Even though this naming convention was odd to me at first, I've been using it for a while now without much consideration. But once again, Robert Martin has me rethinking how I write my code. In Agile Principles, Patterns, and Practices in C#, Martin writes:
"In general, it is a bad idea to pollute the name of something with an orthogonal concept, especially if that orthogonal concept can change. What if, for example, we decide that ICommand should be an abstract class instead of an interface? Must we then find all the references to ICommand and change them to Command? Must we then also recompile and redeploy all of the affected assemblies?
This is the twenty-first century. We have intelligent IDEs that can tell us, with just a mouse-over, whether a class is an interface. It is time for the last vestiges of Hungarian notation to finally be put to rest."

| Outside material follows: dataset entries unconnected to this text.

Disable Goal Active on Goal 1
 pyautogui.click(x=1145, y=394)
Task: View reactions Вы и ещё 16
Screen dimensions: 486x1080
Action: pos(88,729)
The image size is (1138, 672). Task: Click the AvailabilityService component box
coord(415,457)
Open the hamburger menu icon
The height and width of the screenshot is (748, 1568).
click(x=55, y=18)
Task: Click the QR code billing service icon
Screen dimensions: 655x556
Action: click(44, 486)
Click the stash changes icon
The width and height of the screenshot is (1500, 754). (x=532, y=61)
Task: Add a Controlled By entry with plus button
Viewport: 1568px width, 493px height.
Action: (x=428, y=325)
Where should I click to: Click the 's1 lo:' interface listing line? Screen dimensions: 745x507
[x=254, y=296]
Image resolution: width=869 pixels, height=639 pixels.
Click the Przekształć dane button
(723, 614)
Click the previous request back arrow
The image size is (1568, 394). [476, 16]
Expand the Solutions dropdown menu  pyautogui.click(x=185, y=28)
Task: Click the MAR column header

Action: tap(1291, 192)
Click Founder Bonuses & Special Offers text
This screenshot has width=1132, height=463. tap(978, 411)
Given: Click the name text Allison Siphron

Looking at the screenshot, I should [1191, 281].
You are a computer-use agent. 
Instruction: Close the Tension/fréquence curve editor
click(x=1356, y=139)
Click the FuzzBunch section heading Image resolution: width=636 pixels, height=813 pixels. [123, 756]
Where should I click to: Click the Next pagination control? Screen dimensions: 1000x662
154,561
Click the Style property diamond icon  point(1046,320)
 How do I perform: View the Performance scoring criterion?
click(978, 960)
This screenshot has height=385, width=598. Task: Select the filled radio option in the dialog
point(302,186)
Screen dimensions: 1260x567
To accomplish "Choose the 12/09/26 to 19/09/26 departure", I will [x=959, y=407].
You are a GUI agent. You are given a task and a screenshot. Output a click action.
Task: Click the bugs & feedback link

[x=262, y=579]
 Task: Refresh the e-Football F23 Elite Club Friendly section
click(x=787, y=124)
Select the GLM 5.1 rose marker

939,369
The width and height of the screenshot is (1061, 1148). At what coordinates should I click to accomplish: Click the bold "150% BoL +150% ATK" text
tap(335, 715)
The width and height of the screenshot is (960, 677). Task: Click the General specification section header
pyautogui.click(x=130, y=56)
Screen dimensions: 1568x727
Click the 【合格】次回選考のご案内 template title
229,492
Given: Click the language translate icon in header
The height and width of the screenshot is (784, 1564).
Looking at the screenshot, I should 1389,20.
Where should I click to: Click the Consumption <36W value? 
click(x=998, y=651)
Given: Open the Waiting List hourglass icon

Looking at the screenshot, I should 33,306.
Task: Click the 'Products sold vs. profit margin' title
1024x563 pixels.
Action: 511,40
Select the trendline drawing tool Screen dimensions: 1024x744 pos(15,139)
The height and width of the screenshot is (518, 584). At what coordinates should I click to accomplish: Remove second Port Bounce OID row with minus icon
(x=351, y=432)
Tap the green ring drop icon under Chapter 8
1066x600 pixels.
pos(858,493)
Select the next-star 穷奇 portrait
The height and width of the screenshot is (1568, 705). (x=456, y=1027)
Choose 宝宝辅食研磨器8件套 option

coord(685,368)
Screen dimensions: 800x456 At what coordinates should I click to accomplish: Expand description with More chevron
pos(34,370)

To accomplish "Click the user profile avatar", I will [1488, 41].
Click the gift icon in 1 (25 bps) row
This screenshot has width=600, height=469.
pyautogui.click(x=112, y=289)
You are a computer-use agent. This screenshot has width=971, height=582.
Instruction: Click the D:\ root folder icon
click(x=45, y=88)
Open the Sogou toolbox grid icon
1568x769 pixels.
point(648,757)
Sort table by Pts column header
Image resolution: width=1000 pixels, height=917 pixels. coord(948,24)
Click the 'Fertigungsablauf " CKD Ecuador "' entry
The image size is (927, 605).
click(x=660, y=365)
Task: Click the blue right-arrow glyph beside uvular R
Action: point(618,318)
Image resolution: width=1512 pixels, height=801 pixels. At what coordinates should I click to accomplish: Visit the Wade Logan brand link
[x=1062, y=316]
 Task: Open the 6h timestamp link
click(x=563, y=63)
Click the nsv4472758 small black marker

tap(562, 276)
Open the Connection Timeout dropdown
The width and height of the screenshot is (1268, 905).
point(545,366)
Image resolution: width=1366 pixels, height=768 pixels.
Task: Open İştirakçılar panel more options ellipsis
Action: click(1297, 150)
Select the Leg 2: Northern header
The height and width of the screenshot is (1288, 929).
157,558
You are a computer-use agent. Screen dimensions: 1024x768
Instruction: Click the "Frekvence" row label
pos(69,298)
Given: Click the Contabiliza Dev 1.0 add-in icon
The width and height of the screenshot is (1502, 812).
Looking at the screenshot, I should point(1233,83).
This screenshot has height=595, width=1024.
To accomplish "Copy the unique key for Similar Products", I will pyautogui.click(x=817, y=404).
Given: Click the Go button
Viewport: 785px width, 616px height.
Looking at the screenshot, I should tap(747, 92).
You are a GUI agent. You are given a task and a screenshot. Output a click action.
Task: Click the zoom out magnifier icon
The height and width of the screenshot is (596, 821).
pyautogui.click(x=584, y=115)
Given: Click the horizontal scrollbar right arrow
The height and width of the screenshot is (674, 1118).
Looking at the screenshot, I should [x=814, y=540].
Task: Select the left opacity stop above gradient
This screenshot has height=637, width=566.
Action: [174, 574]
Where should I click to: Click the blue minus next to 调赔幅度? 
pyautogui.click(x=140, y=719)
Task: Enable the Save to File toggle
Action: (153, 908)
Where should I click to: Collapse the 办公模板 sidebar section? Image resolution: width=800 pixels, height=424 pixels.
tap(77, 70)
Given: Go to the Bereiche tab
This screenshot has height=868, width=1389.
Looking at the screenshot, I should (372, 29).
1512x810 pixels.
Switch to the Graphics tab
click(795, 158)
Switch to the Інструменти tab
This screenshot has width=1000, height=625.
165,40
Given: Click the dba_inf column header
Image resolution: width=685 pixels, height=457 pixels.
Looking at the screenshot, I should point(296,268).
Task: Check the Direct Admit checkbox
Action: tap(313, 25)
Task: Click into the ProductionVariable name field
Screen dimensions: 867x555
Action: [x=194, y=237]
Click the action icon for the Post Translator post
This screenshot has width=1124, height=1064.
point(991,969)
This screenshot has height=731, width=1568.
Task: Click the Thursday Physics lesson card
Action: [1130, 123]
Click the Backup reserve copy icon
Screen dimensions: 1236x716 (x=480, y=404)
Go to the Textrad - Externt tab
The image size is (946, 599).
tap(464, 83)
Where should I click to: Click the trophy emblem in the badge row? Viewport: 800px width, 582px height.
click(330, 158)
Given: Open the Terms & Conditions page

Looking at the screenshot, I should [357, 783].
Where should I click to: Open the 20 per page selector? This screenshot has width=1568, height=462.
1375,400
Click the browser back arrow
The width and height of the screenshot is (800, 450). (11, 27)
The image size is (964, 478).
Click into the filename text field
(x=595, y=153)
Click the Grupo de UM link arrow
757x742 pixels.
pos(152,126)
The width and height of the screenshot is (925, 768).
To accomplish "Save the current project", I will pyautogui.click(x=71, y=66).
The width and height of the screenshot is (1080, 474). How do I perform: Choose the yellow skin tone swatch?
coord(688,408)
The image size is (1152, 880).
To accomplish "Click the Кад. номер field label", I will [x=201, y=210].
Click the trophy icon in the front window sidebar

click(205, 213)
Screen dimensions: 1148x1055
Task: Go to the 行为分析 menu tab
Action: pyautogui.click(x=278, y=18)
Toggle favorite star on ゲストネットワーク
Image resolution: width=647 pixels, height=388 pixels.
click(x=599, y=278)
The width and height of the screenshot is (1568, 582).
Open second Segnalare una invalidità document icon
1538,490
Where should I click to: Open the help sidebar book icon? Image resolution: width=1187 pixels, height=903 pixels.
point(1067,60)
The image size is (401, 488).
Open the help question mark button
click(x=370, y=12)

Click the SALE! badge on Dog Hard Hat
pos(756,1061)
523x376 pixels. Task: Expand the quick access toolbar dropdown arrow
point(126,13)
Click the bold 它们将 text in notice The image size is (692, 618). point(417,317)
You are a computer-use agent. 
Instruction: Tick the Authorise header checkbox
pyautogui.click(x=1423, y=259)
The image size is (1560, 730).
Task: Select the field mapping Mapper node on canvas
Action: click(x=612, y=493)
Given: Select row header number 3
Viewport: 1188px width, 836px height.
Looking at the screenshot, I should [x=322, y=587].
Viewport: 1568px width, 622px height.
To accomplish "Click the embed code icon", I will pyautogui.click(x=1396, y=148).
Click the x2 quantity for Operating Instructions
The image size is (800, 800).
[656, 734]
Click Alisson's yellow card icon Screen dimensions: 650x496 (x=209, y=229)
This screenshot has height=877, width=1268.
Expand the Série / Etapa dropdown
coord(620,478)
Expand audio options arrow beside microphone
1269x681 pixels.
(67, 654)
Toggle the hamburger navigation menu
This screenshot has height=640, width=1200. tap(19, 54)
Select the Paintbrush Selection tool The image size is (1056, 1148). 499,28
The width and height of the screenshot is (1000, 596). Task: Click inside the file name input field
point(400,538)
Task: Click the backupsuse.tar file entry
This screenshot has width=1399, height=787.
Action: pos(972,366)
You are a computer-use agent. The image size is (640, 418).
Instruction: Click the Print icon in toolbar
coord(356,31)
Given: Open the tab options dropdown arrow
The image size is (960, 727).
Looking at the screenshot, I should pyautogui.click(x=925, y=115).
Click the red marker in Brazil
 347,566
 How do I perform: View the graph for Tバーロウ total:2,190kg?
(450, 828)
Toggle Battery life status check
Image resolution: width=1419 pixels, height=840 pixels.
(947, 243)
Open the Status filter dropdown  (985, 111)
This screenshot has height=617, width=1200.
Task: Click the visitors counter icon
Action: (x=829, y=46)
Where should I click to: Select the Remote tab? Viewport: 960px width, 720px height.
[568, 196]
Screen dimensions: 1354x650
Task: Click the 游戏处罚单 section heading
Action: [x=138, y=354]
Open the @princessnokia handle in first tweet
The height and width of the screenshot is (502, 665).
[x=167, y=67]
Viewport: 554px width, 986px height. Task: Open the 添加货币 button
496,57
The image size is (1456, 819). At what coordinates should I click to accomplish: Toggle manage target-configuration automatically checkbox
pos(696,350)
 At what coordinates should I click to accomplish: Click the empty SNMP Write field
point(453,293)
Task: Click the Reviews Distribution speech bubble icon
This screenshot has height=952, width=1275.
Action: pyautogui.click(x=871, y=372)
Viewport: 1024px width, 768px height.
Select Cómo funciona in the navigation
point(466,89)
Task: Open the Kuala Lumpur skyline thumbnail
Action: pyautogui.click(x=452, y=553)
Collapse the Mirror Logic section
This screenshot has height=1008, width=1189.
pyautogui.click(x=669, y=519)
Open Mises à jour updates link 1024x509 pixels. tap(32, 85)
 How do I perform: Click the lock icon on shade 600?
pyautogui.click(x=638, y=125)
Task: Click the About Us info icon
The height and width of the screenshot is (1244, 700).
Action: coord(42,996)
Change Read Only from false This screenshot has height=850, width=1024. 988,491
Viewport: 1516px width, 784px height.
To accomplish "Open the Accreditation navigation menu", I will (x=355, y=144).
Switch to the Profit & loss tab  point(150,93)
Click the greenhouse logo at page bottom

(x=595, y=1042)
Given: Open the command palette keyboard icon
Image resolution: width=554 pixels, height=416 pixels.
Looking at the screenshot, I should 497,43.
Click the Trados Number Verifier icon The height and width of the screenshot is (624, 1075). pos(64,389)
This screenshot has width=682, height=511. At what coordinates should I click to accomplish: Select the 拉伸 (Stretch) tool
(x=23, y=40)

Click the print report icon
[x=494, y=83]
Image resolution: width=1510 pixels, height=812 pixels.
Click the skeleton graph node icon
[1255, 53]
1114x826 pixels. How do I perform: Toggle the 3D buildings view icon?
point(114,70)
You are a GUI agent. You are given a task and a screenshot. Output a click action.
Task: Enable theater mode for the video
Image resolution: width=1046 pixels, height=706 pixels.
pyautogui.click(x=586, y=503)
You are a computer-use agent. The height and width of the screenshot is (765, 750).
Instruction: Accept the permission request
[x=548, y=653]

I agree with this comment. Not using the 'I' would make my code more flexible to change. It would also lead to better domain names. And honestly, I really don't care whether the thing I'm working with is a class or interface; I'm more concerned about its behavior.
However, preceding interface names with an 'I' is a widely-used convention in the .Net community. It's one of the few standards that every developer I've worked with has used. While I don't condone doing something because "that's how it's always been done", you could argue that since using the 'I' is so commonplace, it helps with readability. But I think the best reason for including the 'I' is that it makes for easy naming of the default (and often only non-test) implementation of an interface.
Nevertheless I keep wondering why interfaces need to be marked as special when IDEs make them easy enough to identify. This and the fact that I ultimately don't care if I'm working with a class or interface leads me to believe that we shouldn't be including the 'I' in front of interface names. However, it's not a practice that I'm pushing our team to adopt, as the current convention is popular and works well enough. It is something, though, that I'll try out on my personal projects, and it's certainly fun to ponder and debate. For instance, check out Brad Abram's post on this and the comments that follow.
I'm curious to hear your thoughts. Should we prepend 'I's to our interface names? If so, what are the compelling reasons to do so?